Shapes Hierarchy
Introduction
HOOPS Luminate features a scene graph (Direct Acyclic Graph) which permits to build complex hierarchies of shapes and transforms. We’ll here show how one can setup a minimal robot arm using basic primitives.
Description
The robot arm is made of four cylinder primitives: one for the base and three for the arm. A spot light is added at the top of the third arm cylinder. The purpose is to freely move each arm part under some constraints. The base can only be translated over the plane or rotated along the z-axis. Each arm cylinder can only be rotated around the x-axis of a local system located at the bottom of each cylinder.
To apply natural constraints to each arm segment, we decide to build a hierarchy of shapes:
The movement of each segment is relative to its parent and guarantees to always preserve the overall arm shape at no extra cost.

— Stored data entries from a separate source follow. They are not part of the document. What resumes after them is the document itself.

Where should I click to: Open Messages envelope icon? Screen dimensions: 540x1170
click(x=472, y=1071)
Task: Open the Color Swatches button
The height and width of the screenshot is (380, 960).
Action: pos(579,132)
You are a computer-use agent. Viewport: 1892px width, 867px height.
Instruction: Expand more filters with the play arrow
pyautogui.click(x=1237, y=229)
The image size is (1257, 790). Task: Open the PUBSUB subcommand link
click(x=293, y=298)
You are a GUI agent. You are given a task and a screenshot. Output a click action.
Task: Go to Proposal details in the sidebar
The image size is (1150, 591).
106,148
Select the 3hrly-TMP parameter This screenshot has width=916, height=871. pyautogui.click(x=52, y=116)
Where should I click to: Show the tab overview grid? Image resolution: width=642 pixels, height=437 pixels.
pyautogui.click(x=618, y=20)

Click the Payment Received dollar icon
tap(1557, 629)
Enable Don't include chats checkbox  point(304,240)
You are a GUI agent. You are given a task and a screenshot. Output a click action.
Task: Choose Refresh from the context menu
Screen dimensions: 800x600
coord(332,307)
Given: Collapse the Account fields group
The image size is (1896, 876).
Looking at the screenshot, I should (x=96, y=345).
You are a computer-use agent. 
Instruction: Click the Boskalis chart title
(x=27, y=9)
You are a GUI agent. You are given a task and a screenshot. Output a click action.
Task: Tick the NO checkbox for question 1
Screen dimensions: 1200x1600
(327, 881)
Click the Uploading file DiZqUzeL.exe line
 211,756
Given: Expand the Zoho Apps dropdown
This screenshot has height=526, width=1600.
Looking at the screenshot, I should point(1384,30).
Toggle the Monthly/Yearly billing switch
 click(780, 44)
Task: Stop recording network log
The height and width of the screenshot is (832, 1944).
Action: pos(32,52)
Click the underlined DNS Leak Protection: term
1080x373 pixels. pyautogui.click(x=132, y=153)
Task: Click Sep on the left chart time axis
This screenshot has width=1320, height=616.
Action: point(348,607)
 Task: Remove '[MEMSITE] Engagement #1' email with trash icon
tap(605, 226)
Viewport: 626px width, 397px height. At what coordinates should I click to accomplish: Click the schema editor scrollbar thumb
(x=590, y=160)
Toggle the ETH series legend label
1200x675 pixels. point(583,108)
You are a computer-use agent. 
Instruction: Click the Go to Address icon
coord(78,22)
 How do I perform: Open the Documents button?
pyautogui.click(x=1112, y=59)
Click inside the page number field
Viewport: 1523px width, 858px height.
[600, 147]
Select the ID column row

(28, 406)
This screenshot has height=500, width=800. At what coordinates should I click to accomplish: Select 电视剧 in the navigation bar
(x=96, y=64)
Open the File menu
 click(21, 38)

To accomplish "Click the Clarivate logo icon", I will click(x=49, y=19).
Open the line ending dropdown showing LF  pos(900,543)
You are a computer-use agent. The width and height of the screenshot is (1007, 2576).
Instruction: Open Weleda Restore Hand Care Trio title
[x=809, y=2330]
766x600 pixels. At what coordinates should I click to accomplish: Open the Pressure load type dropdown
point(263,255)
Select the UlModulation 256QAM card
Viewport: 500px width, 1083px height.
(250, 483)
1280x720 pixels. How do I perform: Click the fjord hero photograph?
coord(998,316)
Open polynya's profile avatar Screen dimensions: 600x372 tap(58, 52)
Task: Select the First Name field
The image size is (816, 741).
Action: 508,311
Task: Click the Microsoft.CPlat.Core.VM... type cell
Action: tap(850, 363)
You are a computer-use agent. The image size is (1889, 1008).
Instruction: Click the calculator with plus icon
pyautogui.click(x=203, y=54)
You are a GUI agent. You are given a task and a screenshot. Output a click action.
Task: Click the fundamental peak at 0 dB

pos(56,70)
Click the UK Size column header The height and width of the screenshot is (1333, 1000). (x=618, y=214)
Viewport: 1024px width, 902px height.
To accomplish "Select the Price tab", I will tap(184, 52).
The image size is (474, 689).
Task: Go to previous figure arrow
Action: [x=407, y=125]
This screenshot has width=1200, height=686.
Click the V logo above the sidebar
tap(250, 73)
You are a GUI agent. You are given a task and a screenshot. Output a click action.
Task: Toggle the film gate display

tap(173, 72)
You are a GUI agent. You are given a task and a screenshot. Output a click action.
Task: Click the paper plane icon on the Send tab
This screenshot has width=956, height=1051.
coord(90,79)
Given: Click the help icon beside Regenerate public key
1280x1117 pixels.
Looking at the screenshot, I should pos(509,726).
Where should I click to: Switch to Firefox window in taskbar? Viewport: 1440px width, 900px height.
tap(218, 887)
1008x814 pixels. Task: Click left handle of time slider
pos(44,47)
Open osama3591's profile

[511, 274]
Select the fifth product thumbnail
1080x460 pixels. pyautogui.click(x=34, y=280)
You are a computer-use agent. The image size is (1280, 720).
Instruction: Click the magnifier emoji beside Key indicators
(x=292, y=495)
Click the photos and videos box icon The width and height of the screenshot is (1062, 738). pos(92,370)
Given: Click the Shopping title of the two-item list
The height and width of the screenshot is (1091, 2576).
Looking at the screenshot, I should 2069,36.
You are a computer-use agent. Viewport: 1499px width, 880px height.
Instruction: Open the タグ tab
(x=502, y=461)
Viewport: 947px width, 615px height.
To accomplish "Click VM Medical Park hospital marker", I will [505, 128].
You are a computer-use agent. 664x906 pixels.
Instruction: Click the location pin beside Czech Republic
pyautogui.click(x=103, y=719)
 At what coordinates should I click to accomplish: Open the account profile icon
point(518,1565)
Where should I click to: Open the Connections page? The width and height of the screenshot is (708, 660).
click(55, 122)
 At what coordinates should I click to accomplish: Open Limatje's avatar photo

To build a hierarchy of shapes using HOOPS Luminate you need at least two kind of shapes: the RED::ITransformaShape
that will handle transformation matrices and the RED::IMeshShape
for the geometries themselves. Here is an example of the creation of the first robot arm segment:
// Seg1 primitive:
// ---------------
RED::Object* seg1 = RED::Factory::CreateInstance( CID_REDMeshShape );
if( seg1 == NULL )
return RED_ALLOC_FAILURE;
seg1->SetID( "seg1" );
RED::IMeshShape* iseg1 = seg1->As< RED::IMeshShape >();
RC_TEST( iseg1->Cylinder( RED::Vector3( 0.f, 0.f, 0.f ), 2.f, 6.f, 64, iresmgr->GetState() ) );
// Put the seg1 primitive centered at the top of the base primitive.
RED::Matrix mat_seg1;
mat_seg1.Translate( RED::Vector3( 0.f, 0.f, 7.f ) );
RED::Object* trans_seg1 = RED::Factory::CreateInstance( CID_REDTransformShape );
if( trans_seg1 == NULL )
return RED_ALLOC_FAILURE;
// Each new segment is declared as the child of the previous primitive. This actually determines
// our hierarchy of shapes and lets us later apply custom transformation to each while preserving
// our model constraints.
RED::ITransformShape* itrans = trans_seg1->As< RED::ITransformShape >();
RC_TEST( itrans->SetMatrix( &mat_seg1, iresmgr->GetState() ) );
RC_TEST( itrans->AddChild( seg1, RED_SHP_DAG_NO_UPDATE, iresmgr->GetState() ) );
The same goes for each robot arm segment.
To handle user interactions, we add a callback on mouse events. As soon as the user clicks over a shape of the robot arm, it becomes the picked shape. As long as the mouse button is not released, mouse cursor movements are translated into shape matrix transformations:
if( ( dx != 0 ) || ( dy != 0 ) )
{
// Get the transformation matrix of the picked primitive.
RED::Object* parent;
RC_TEST( primitive_shape->As< RED::IShape >()->GetParent( parent, 0 ) );
RED::ITransformShape* itrans = parent->As< RED::ITransformShape >();
if( itrans )
{
RED::Matrix* mat;
RC_TEST( itrans->GetMatrix( mat, iresmgr->GetState() ) );
if( primitive_picked > 0 )
{
RED::Matrix rot;
rot.RotationAxisMatrix( RED::Vector3( 0.f, 0.f, -6.f ), RED::Vector3::XAXIS, -dy * 0.1f );
*mat *= rot;
}
else
{
if( event._mouse_right )
{
RED::Matrix rot;
rot.RotationAxisMatrix( RED::Vector3( 0.f, 0.f, 0.f ), RED::Vector3::ZAXIS, dx * 0.1f );
*mat *= rot;
}
else
{
RED::Vector3 dir_y( 1.f, 1.f, 0.f );
RED::Vector3 dir_x( -1.f, 1.f, 0.f );
mat->Translate( dir_x * dx * 0.15f + dir_y * dy * 0.15f );
}
}
RC_TEST( itrans->SetMatrix( mat, iresmgr->GetState() ) );
RC_TEST( app::Invalidate() );
}
}
Depending on the type of the picked primitive (base or arm segment), different transformation matrices are allowed: the base can be translated or rotated along the z-axis (second case in the code above) while the arm segments can only be rotated around one axis (first case in the code above). The matrix derived from the user interactions is then concatenated to the original shape matrix through multiplication and applied back to the shape.